Projekt Arctic LNG 2 wpisany na listę sankcji USA nie miał oficjalnej uroczystości otwarcia pierwszego ciągu skraplającego, ale wicepremier Aleksander Nowak przekonuje, że jest uruchomiona. Jednakże dostawy nie ruszyły z początkiem roku i są obecnie planowane na pierwszy kwartał 2024 roku, ale mogą się opóźnić przez uderzenie sankcji w sam projekt oraz flotę gazowców arktycznych Sowcomflotu. Partnerzy zachodni wycofali się z tego i innych projektów tego typu po inwazji Rosjan, którzy nie posiadają własnych technologii skraplania.
Arctic LNG 2 zakłada docelową przepustowość 19,8 mln ton LNG rocznie dzięki trzem ciągom skraplającym. Początkowo pierwsze dwa miały być gotowe w 2024 roku a trzeci w 2026 roku. Sankcje USA stawiają go pod znakiem zapytania.

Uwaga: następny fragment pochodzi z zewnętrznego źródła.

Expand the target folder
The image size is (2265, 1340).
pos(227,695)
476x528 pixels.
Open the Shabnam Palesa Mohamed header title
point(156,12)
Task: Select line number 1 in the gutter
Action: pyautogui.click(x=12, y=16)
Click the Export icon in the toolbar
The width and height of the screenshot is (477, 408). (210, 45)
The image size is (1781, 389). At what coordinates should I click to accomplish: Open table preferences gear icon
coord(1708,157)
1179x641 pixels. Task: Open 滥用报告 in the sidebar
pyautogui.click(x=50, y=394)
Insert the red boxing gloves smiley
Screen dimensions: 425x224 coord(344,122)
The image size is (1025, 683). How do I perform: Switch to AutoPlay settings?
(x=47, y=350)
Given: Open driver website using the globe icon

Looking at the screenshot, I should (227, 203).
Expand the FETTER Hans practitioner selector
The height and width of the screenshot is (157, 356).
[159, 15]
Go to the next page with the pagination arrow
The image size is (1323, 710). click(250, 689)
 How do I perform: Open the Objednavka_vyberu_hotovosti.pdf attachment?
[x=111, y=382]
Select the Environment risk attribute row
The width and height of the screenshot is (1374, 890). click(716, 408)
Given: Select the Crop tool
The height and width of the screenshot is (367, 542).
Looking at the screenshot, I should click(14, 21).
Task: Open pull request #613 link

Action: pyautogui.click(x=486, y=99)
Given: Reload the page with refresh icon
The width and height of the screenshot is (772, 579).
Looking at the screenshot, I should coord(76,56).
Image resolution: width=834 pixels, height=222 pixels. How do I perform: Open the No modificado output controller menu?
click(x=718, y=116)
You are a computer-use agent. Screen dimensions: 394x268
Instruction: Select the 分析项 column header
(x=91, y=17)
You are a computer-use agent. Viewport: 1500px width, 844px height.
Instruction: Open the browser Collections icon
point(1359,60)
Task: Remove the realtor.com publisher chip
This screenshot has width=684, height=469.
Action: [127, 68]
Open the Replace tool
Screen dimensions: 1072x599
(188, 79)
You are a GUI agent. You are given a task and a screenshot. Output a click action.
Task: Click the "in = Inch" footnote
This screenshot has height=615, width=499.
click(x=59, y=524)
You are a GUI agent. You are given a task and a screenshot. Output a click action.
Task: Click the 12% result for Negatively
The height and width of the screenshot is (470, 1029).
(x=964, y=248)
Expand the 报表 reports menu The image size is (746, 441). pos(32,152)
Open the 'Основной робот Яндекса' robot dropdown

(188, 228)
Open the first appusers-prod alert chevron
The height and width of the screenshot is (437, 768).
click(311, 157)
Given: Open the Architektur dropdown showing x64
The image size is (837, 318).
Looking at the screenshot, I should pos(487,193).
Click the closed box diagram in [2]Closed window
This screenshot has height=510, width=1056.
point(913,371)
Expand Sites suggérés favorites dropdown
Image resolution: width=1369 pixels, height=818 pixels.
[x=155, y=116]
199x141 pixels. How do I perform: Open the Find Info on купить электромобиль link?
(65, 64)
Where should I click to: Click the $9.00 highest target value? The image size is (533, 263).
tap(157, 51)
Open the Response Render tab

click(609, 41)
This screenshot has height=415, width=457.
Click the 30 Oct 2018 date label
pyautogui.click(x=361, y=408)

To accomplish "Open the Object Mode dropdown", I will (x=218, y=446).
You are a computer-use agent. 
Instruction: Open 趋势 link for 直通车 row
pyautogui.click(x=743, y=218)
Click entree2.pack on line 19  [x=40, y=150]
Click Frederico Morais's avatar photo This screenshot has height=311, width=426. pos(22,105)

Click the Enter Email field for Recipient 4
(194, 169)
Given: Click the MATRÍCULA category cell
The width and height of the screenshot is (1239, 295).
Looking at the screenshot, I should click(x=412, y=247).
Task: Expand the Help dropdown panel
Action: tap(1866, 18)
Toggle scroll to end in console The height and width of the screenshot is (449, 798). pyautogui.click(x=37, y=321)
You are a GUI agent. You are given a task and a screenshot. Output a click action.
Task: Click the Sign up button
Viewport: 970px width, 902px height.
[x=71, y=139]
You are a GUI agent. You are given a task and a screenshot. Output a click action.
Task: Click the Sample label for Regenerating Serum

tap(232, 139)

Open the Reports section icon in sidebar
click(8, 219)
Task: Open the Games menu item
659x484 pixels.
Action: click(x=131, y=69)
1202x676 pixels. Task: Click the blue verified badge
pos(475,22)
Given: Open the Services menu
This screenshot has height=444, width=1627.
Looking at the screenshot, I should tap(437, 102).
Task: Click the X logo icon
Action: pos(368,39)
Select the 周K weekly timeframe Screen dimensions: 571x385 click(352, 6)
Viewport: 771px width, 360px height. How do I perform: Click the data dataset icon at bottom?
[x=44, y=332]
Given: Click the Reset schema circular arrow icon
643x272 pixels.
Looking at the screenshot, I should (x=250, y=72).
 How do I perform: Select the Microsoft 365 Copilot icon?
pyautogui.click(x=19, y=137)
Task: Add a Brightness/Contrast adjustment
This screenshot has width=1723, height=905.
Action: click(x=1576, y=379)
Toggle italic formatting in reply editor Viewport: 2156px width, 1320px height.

Rosjanie nie mogą także finansować nowych projektów LNG ze względu na sankcje finansowe Zachodu. Projekt LNG w Ust-Łudze wart 4,9 bln rubli miał być częściowo finansowany z Funduszu Bogactwa Narodowego (900 mld rubli), bo według mediów rosyjskich nie udałoby się go finansować inaczej w warunkach sankcji. Jednakże informacja na ten temat zaobserwowane na stronach rządowych przez liczne media w Rosji, w tym Kommiersant, zostały skasowane.
Potem pojawiło się dementi wicepremiera Aleksandra Nowaka. – Na ten moment takie kierowanie środków z Funduszu Bogactwa Narodowego nie jest omawiane. Decyzje zostały podjęte, a projekty są realizowane – zapewnił. Ów fundusz jest finansowany z nadwyżek budżetowych możliwych dzięki sprzedaży węglowodorów rosyjskich. Służy uzupełnianiu dziury budżetowej Rosji. W 2023 roku na ten cel trafiły 3,46 bln rubli z tego funduszu. Docelowo ma on służyć do finansowania emerytur Rosjan.